En effet, les recettes budgétaires sont estimées à 87,8 milliards, en janvier 2010, contre 74,4 milliards, en janvier 2009, soit une progression de 13,4 milliards, en valeur absolue et de 18%, en valeur relative. Par rapport à l’objectif du cadrage macroéconomique fixé à 83,4 milliards, il se dégage une plus value provisoire de 4,4 milliards. S’agissant des dépenses totales et prêts nets, ils sont estimés à 86,3 milliards en janvier 2010, contre 90,8 milliards, un an auparavant, soit un repli de 4,5 milliards, en valeur absolue, et de 4,9%, en valeur relative.

Au total, le solde global[2] (base ordonnancement), dons compris, est évalué en léger excédent de 1,5 milliard, à fin janvier 2010, contre un déficit de 16,4 milliards, à la même période en 2009. Il en est de même du solde budgétaire de base[3] (hors PPTE et IADM), qui est excédentaire de 6,5 milliards.

Enfin, la situation estimée des institutions monétaires, en janvier 2010, comparée à celle de la fin du mois précédent, est marquée par une légère baisse des avoirs extérieurs nets de 21,8 milliards, un renforcement du crédit intérieur de 1,3% et, en conséquence, une légère contraction de la masse monétaire de 1,2 milliard soit 0,1%. L’encours du crédit intérieur se situerait à 1661,3 milliards, à fin janvier 2010, contre 1640,7 milliards, à fin décembre 2009, soit une progression de 20,6 milliards, en liaison avec les crédits au secteur privé et les créances nettes du système bancaire sur l’état. Ces dernières se chiffreraient à 137 milliards, à fin janvier 2010, augmentant de 1,8 milliard par rapport au mois précédent. S’agissant des crédits au secteur privé, ils se chiffreraient à 1524,3 milliards contre 1505,4 milliards un mois plus tôt, soit une évolution de 18,9 milliards. Cette situation traduirait l’évolution des crédits ordinaires qui passeraient de 1500,5 à 1519,3 milliards, entre décembre 2009 et janvier 2010. Les crédits de campagne se situeraient à 5 milliards, à fin janvier 2010, en augmentation de 0,1 milliard par rapport à fin décembre 2009.

A fin janvier 2010, l’encours des crédits bancaires au secteur privé serait constitué de 975,6 milliards de crédits à court terme (64%), 472,5 milliards de crédits à moyen terme (31%) et 76,2 milliards de crédits à long terme (5%).

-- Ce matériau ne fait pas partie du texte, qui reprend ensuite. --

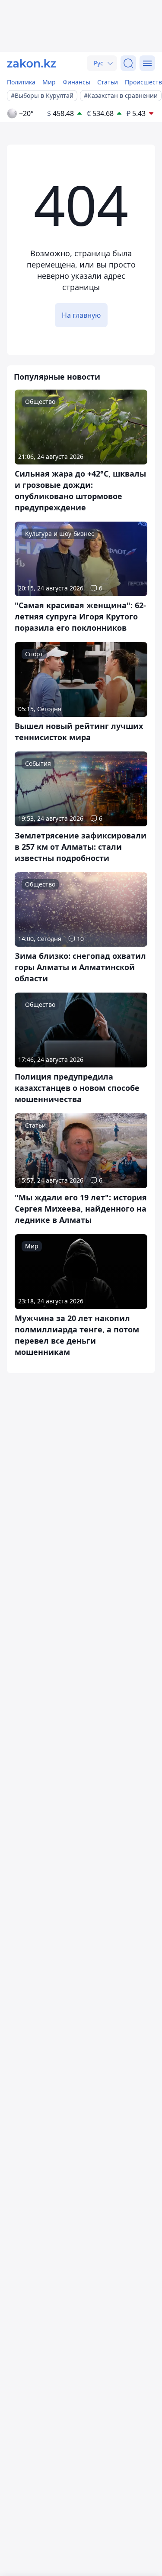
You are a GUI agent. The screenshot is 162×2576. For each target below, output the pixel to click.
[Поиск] (128, 63)
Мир (49, 82)
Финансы (76, 82)
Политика (21, 82)
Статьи (107, 82)
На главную (81, 315)
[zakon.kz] (31, 63)
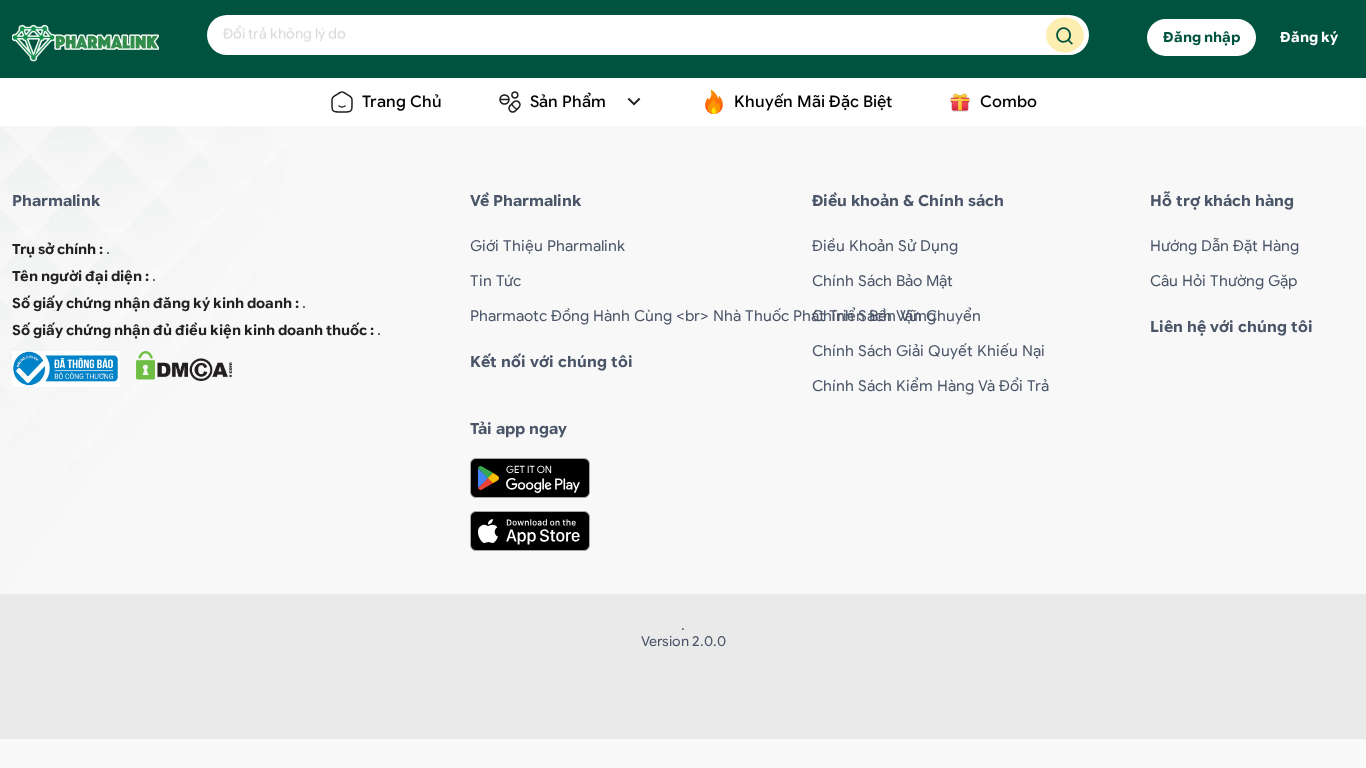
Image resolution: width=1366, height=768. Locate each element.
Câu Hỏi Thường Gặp (1223, 281)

[1] Ce concept donne une idée de l’inflation résultant du processus économique intérieur. Il exclut de l’observation, les biens et services dont les prix se forment sur le marché mondial, ainsi que ceux caractérisés par des variations erratiques. En l’absence de définition précise généralement acceptée sur le plan international, l’indice considéré est obtenu en excluant de l’indice général, l’énergie et les produits frais.

[2] Solde global (base ordonnancement) = recettes budgétaires + dons - dépenses totales et prêts nets.

[3] Solde de base = recettes budgétaires +dons – dépenses totales et prêts nets + dépenses en capital sur ressources extérieures + prêts rétrocédés.